====== DATA ======
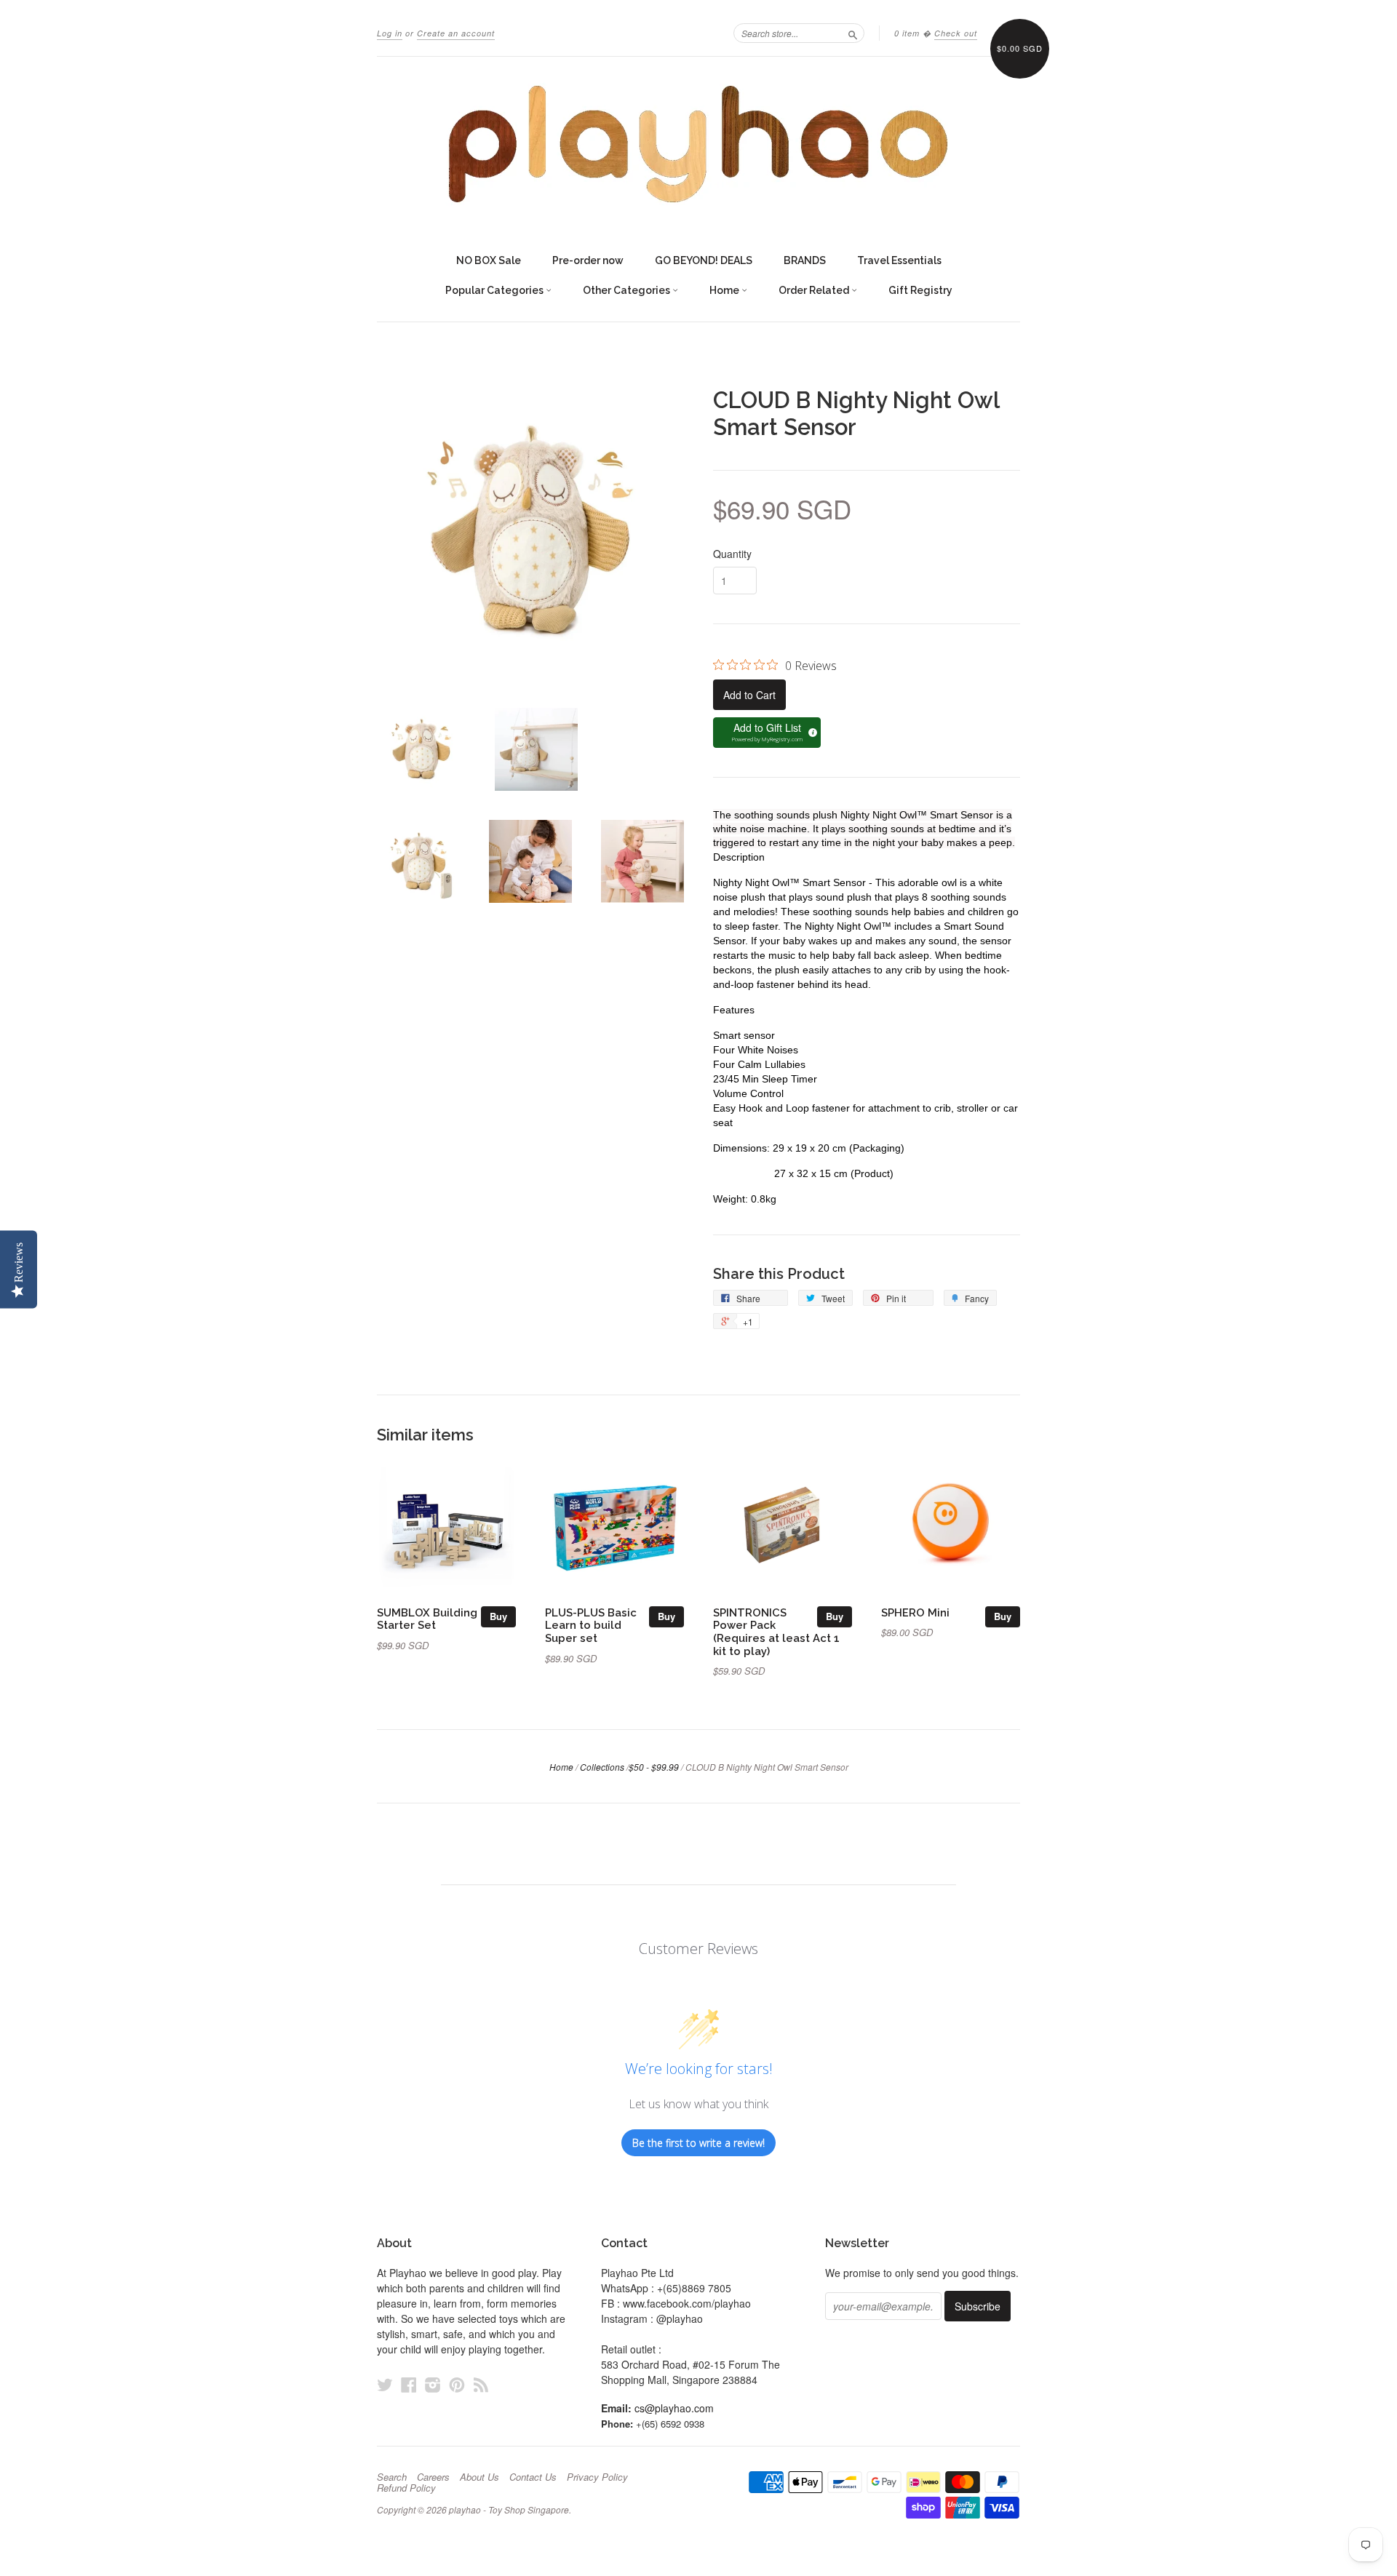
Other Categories (627, 290)
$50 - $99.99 (654, 1766)
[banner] (698, 144)
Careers (433, 2477)
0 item (907, 33)
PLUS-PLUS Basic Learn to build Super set (591, 1625)
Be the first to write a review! (698, 2143)
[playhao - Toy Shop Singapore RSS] (481, 2384)
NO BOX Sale (488, 260)
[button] (767, 732)
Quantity (732, 553)
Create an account (456, 33)
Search (392, 2477)
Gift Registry (920, 290)
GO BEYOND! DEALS (703, 260)
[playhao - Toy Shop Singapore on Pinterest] (457, 2384)
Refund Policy (406, 2488)
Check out (955, 33)
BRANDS (805, 260)
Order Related (815, 290)
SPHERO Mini (915, 1612)
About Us (479, 2477)
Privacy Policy (597, 2477)
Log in (389, 33)
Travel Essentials (899, 260)
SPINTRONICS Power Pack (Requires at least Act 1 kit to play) (776, 1631)
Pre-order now (588, 260)
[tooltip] (810, 730)
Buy (498, 1616)
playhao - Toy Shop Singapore (509, 2509)
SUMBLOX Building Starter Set (427, 1619)
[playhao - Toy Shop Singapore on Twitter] (385, 2384)
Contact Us (533, 2477)
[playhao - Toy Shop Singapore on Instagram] (433, 2384)
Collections (602, 1766)
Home (725, 290)
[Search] (852, 32)
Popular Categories (495, 290)
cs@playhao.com (674, 2408)
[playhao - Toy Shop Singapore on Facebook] (409, 2384)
======
Now transcribe all the entries above exactly, so that no picture is carried over.

#### OUTPUT
Other Categories (627, 290)
$50 - $99.99 (654, 1766)
[banner] (698, 144)
Careers (433, 2477)
0 item (907, 33)
PLUS-PLUS Basic Learn to build Super set (591, 1625)
Be the first to write a review! (698, 2143)
[playhao - Toy Shop Singapore RSS] (481, 2384)
NO BOX Sale (488, 260)
[button] (767, 732)
Quantity (732, 553)
Create an account (456, 33)
Search (392, 2477)
Gift Registry (920, 290)
GO BEYOND! DEALS (703, 260)
[playhao - Toy Shop Singapore on Pinterest] (457, 2384)
Refund Policy (406, 2488)
Check out (955, 33)
BRANDS (805, 260)
Order Related (815, 290)
SPHERO Mini (915, 1612)
About Us (479, 2477)
Privacy Policy (597, 2477)
Log in (389, 33)
Travel Essentials (899, 260)
SPINTRONICS Power Pack (Requires at least Act 1 kit to play) (776, 1631)
Pre-order now (588, 260)
[tooltip] (810, 730)
Buy (498, 1616)
playhao - Toy Shop Singapore (509, 2509)
SUMBLOX Building Starter Set (427, 1619)
[playhao - Toy Shop Singapore on Twitter] (385, 2384)
Contact Us (533, 2477)
[playhao - Toy Shop Singapore on Instagram] (433, 2384)
Collections (602, 1766)
Home (725, 290)
[Search] (852, 32)
Popular Categories (495, 290)
cs@playhao.com (674, 2408)
[playhao - Toy Shop Singapore on Facebook] (409, 2384)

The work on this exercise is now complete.